## DIRECTIONS FOR THIS TASK
Look through the entries below. Report each line that has the word "resolution" in it.

## RECORDS PROVIDED

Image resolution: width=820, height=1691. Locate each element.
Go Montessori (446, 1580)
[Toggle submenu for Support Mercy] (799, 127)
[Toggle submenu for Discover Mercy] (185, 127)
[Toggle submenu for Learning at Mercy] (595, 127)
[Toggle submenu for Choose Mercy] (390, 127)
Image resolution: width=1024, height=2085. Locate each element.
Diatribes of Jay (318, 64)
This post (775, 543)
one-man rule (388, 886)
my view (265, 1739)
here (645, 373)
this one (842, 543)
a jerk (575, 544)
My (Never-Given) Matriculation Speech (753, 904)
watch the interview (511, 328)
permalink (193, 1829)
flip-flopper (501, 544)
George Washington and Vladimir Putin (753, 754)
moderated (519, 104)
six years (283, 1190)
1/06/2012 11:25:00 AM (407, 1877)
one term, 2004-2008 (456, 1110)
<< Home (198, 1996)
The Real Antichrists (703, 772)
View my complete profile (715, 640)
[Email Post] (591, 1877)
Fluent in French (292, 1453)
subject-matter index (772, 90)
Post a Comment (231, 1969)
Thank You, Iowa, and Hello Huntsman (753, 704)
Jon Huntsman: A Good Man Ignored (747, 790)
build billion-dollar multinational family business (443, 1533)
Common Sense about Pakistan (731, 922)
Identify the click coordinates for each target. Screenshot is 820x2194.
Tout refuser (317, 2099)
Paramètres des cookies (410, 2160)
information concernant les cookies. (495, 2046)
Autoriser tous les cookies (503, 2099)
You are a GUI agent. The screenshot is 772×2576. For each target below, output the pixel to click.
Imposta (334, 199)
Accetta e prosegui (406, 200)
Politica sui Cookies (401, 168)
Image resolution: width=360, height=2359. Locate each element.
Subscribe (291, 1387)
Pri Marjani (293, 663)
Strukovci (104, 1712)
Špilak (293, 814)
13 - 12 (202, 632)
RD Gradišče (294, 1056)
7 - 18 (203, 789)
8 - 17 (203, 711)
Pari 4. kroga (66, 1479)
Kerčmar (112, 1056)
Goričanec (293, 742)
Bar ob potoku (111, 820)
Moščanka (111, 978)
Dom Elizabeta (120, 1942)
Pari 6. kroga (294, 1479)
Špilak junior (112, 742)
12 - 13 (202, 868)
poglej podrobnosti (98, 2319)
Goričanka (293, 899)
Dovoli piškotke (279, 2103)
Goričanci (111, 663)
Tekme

## WRITTEN RESPONSE
Image resolution: width=820, height=1691. Locate each element.
Image resolution: width=1024, height=2085. Locate each element.
Image resolution: width=360, height=2359. Locate each element.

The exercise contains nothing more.